Wednesday, February 16, 2011

Substitution of notions

appears to be an acceptable way of making discoveries in linguistics. 

Like Engels’s “explanation” of how the language originated. There are numerous theories thereof, like language started with imitation of bird cries, with shamans faking an address to gods, etc. etc. etc. Most of them really don't make sense, but Engels came up with something that makes me gasp with disbelief ever since I first read it while preparing for the Introduction to Language Studies exam. Language, says Engels, originated because... can I have the brass band and the drum roll now please ? ...humans at some time in time felt the “need” to say something to each other! 

What a perfect bluff! Of course language originated from the need to convey information, but how did it get from a simple signal system common to all social animals to the complicated structure we're using now? No answer. Engels simply substitutes “how” with “why”. 

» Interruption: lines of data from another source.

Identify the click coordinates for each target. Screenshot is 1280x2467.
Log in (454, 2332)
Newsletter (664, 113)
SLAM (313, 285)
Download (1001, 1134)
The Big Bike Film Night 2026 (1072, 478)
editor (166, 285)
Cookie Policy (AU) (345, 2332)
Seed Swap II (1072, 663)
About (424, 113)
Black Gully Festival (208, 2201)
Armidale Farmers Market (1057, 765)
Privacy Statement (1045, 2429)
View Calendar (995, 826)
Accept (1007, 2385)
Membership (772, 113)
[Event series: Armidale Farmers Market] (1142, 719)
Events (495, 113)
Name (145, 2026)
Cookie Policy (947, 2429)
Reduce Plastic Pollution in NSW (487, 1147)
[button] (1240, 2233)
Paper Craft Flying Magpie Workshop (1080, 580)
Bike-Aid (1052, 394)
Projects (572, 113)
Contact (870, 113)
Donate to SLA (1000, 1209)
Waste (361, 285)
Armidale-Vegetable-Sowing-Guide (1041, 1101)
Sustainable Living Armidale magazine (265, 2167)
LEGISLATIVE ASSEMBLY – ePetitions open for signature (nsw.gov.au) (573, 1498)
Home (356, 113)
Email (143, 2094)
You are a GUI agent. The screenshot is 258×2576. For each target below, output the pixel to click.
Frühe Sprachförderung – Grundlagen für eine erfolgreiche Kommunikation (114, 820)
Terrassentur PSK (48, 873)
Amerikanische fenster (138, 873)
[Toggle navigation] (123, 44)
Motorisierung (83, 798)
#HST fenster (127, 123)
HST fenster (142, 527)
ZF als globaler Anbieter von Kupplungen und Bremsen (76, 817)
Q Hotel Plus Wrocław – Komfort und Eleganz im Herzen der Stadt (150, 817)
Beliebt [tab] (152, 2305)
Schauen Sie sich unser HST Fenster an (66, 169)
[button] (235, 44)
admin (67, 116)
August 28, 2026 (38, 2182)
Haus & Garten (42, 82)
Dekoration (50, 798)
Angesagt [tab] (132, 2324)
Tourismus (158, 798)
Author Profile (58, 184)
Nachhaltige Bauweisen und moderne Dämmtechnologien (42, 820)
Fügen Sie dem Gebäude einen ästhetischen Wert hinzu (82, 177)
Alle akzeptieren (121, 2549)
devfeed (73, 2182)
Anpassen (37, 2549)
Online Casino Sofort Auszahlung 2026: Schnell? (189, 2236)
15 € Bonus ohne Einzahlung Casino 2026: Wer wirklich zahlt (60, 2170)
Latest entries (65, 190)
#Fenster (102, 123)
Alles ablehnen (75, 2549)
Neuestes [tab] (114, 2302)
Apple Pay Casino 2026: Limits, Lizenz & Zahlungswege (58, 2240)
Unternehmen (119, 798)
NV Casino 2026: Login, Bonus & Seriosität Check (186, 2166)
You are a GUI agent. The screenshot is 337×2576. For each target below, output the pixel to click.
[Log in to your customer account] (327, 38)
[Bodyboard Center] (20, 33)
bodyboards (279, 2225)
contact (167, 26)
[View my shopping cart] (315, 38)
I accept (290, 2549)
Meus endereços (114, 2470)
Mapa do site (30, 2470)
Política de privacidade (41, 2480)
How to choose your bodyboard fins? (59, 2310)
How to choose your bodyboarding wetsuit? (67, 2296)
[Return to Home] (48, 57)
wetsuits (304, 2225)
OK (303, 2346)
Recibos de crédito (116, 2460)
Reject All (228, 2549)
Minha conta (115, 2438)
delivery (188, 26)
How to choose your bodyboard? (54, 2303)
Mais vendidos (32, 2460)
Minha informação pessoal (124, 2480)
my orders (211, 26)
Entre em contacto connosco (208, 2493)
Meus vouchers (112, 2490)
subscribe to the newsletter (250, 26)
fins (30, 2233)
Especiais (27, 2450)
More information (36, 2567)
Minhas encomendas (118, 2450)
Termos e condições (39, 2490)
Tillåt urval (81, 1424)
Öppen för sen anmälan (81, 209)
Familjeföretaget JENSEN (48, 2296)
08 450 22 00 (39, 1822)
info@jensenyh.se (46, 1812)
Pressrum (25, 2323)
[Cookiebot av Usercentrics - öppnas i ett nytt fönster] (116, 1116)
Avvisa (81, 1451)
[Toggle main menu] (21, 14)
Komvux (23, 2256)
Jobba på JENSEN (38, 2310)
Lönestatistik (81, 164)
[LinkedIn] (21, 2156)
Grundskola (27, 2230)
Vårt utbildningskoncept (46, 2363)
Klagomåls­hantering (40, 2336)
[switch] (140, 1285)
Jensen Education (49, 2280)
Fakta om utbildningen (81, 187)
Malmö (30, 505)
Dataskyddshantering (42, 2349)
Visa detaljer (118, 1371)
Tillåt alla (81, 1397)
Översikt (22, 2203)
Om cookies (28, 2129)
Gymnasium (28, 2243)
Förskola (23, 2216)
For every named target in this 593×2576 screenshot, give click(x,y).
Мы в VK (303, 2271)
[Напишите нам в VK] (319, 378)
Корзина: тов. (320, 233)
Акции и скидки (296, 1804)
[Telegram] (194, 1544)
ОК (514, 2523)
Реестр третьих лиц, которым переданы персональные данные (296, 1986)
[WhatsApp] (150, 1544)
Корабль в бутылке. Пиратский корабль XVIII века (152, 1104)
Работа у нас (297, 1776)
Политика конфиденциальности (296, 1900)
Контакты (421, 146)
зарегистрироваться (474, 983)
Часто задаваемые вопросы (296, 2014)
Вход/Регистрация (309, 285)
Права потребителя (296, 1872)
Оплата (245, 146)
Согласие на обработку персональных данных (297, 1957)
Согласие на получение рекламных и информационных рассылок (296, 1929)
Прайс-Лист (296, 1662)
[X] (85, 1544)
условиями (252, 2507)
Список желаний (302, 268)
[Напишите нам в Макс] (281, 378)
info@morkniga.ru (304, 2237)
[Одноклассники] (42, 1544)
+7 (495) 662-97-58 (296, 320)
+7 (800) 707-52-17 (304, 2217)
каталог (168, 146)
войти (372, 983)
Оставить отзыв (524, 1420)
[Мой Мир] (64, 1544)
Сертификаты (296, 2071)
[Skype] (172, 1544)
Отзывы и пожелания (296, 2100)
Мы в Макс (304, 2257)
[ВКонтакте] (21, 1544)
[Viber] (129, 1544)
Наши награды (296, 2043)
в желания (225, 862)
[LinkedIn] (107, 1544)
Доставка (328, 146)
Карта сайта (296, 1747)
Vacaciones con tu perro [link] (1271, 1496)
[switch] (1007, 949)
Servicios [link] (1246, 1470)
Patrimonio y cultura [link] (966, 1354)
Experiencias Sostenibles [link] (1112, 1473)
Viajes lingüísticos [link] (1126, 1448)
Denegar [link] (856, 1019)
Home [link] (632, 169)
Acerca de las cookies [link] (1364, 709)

All right, strictly speaking, Engels wasn't a linguist, and it's only a matter of politics why his "discovery" was repeated again and again by Soviet linguists. But the method stuck. For example, Olga Akhmanova, one of the most internationally renowned and quoted Russian linguists, tried, among other things, to explain the nature of the supra-phrasal unity, a.k.a. the paragraph. The question is, what are the language properties that provide the unity and force the speaker/writer to mark it with a pause of specific length (or the indented line / missing space sign in written speech)? The answer? The supra-phrasal unity is there because we signify it with one of the above-mentioned signs. 

Excellent! Why do you drive a car to work? Too far to walk? Mass transit undeveloped? Enjoying the process? No, that’s all wrong, I drive to work because I get to the car, start the engine and shift into gear!